Out 1 est le récit de deux enquêtes. Celles, menées en parallèle et dans l’ignorance l’une de l’autre, par deux jeunes gens faiblement socialisés à Paris en 1970. Le jeune homme s’appelle Colin Maillard et il avance en effet à l’aveugle. Jean-Pierre Léaud lui prête ses mines d’oiseau étonné, sa grâce funambule, son élégance inégalée à porter des pulls à col rond sous des blousons en cuir.
{"type":"Pave-Haut2-Desktop"}
La jeune fille s’appelle Frédérique. Juliet Berto lui prête ses moues de Bardot brune et sa gouaille d’Arletty hippie. Il mendie dans les cafés en jouant de l’harmonica et en se faisant passer pour muet. Elle aborde les hommes dans les cafés, invente pour eux des histoires rocambolesques et parvient presque toujours à leur subtiliser quelques billets.

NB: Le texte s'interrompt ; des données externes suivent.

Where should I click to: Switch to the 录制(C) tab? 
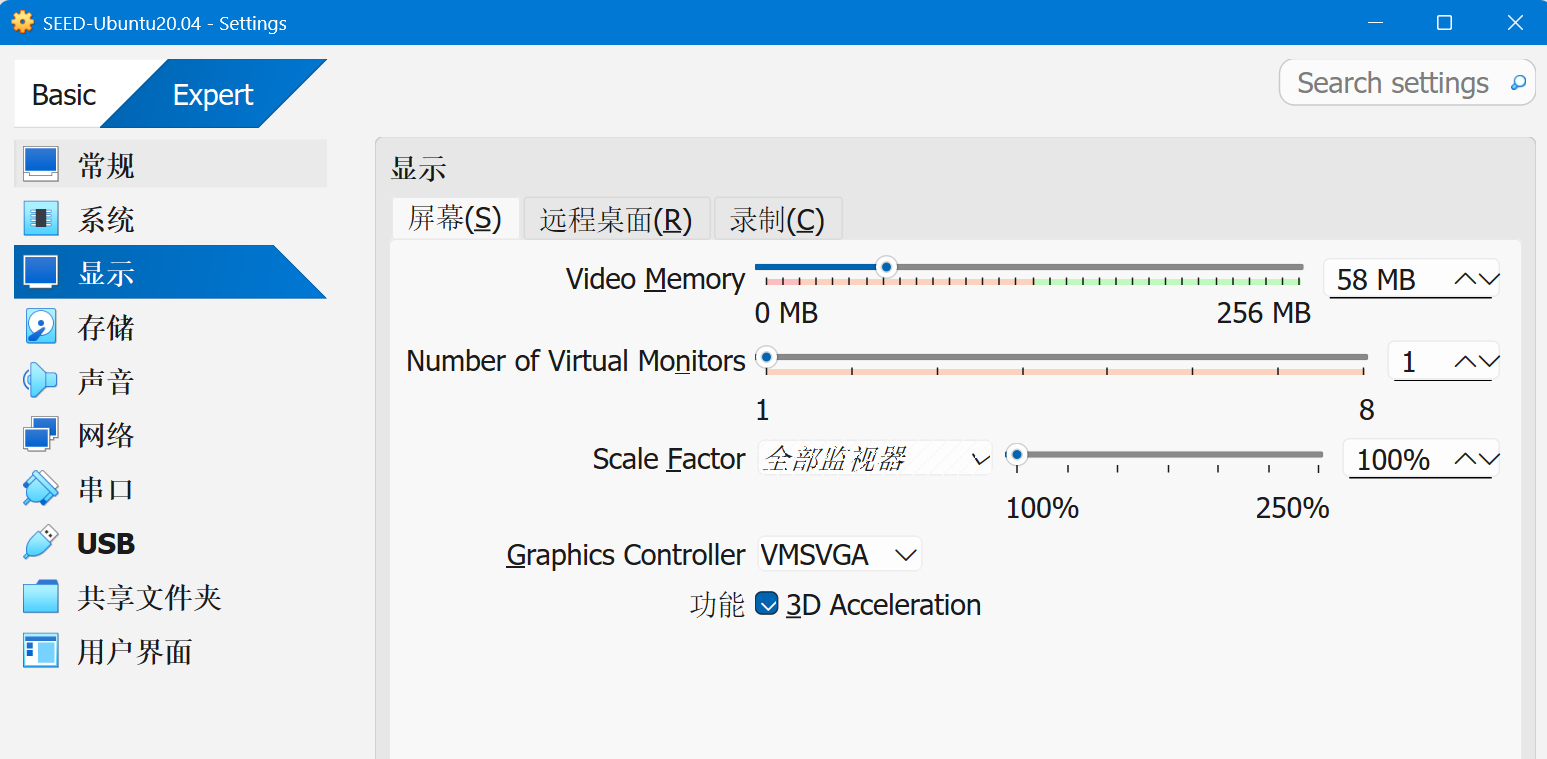click(x=777, y=219)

https://www.youtube.com/watch?v=lzlLbWpgm-E
Le mendiant farfelu et la voleuse enjôleuse traversent les mêmes lieux, rencontrent les mêmes personnes, mais ne se sont jamais vu·es. Pourtant, il·elles se mesurent aux mêmes énigmes. Des lettres passent entre leurs mains qui attestent d’obscures manœuvres, fomentées par d’influentes personnalités issues de différents champs (la création artistique, la justice, la politique…). Et, au bout de nombreuses heures de déchiffrage intensif de signes infimes, une certitude se fait jour : les Treize sont parmi nous.
Vaste jeu de l’oie
Comme l’explique dans le film, avec beaucoup de malice et de cocasserie, Eric Rohmer, jouant pour l’occasion un universitaire spécialiste de Balzac, Histoire des Treize regroupe trois courts romans de l’écrivain, Ferragus, La Duchesse de Langeais et La Fille aux yeux d’or, dans lesquels figure cette association secrète de personnes de pouvoir, inspirée de la franc-maçonnerie, agissant en sous-main à renverser la société. Dans ces romans, les Treize n’occupent pas le centre du récit.
Jacques Rivette a surtout travaillé à partir de l’introduction commune à ces trois œuvres, dans laquelle Balzac décrit le mode opératoire de ce groupe occulte. Le cinéaste a donc imaginé sa transposition dans le Paris de 1970.
Toute la beauté du cinéma de Rivette tient désormais à la tension induite entre, d’un côté, un univers fait de préméditation, d’agendas cachés, de scénarios opaques conçus par les personnages et, de l’autre, une écriture qui au contraire vise à dissoudre toute la part de préméditation inhérente à la fabrication du cinéma, où l’anticipation, la maîtrise sont sans cesse contrariées par une liberté d’invention au jour le jour assez inédite.
A ce vaste jeu de l’oie, où on arpente un Paris métamorphosé en champ de devinettes, ce sont les comédien·nes, improvisant au jour le jour, ignorant la teneur de ce qui est tourné sans eux et elles, qui construisent le récit selon leur inspiration. Le sujet du film, en tout cas son enjeu le plus essentiel, c’est la puissance d’invention de l’acteur. Le film tout entier est une déclinaison de tous les sens que peut prendre le mot d’interprète. Il y a d’un côté les personnages de Léaud et Berto, qui mènent une enquête, interprètent des signes, tentent de leur arracher un peu de signification.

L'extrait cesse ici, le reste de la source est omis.